# Aim of the exercise
Reproduce exactly the lines from the one containing "The image size" through the last line of the records below, both included. Leave out any pictures.

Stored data
************
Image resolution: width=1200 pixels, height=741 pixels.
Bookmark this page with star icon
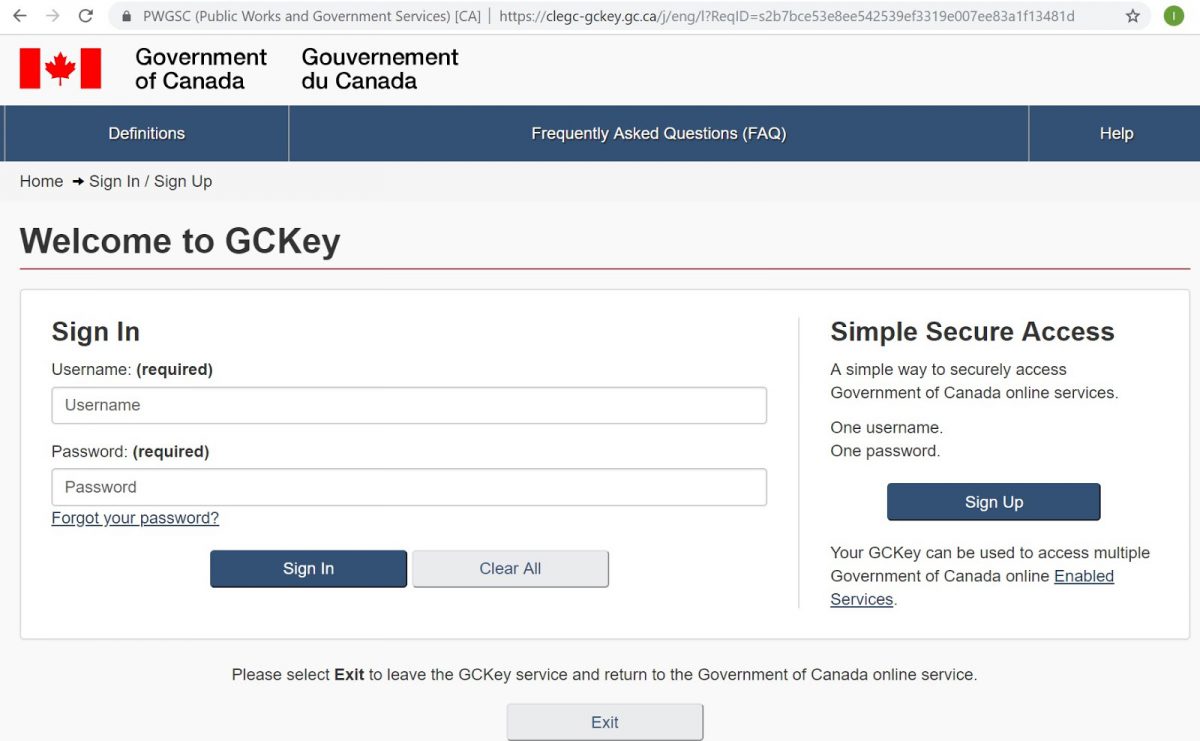coord(1133,16)
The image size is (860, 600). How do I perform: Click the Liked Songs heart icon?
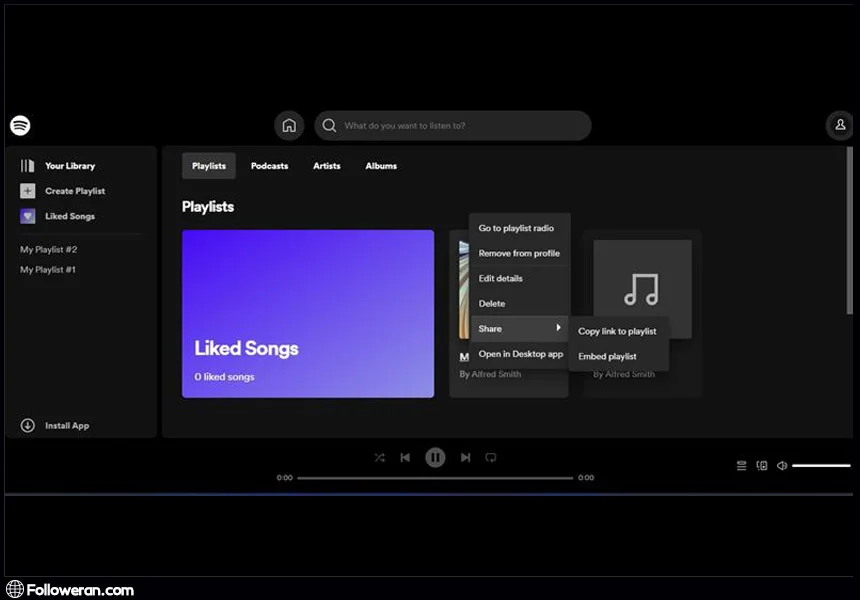[x=28, y=216]
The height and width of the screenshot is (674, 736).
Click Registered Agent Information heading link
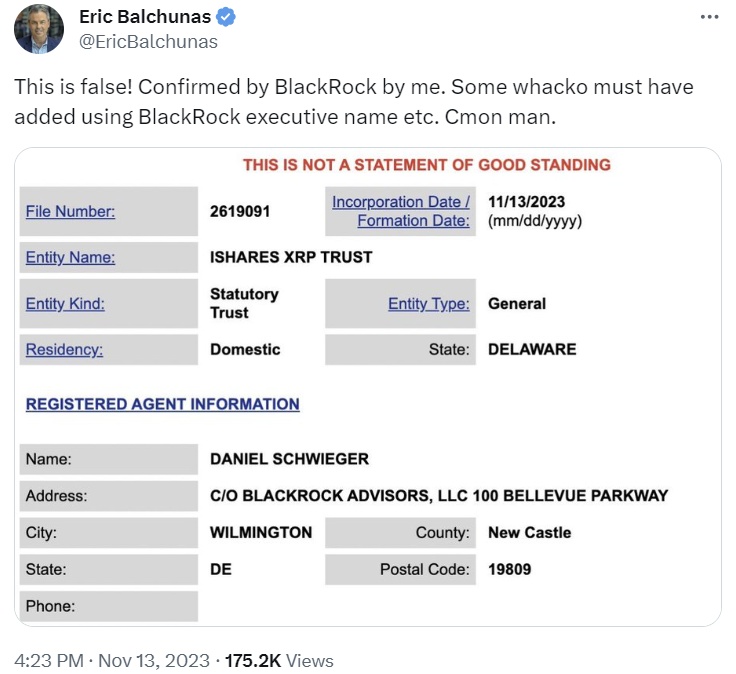[x=162, y=404]
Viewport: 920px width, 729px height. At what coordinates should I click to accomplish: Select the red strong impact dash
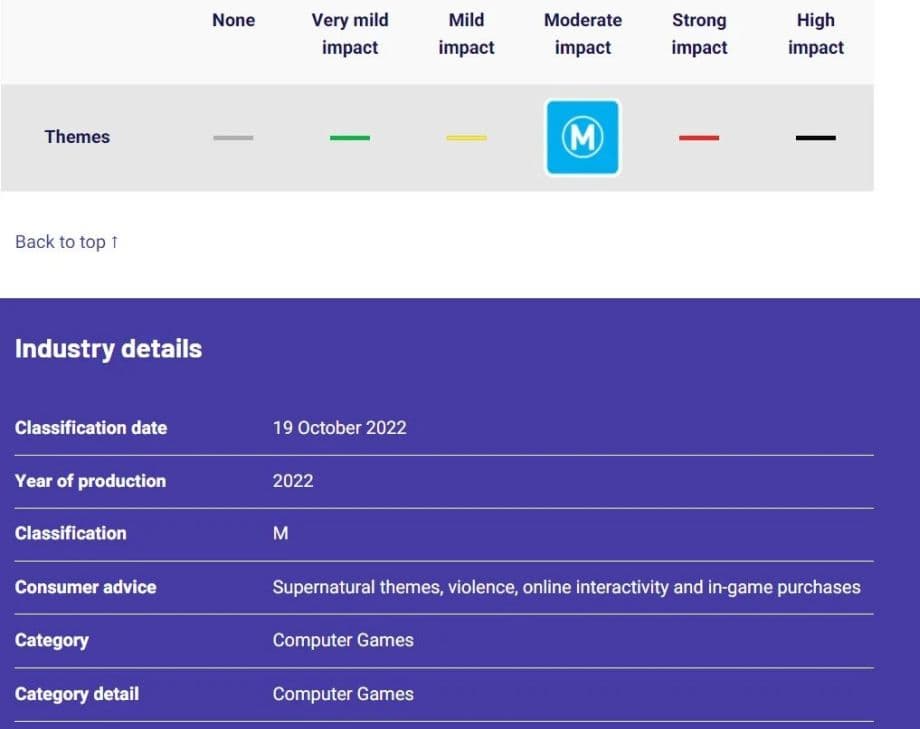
************
# Written solution
The image size is (860, 600). How do I perform: Click the Liked Songs heart icon?
[x=28, y=216]
The height and width of the screenshot is (674, 736).
Click Registered Agent Information heading link
[x=162, y=404]
Viewport: 920px width, 729px height. At what coordinates should I click to accomplish: Select the red strong impact dash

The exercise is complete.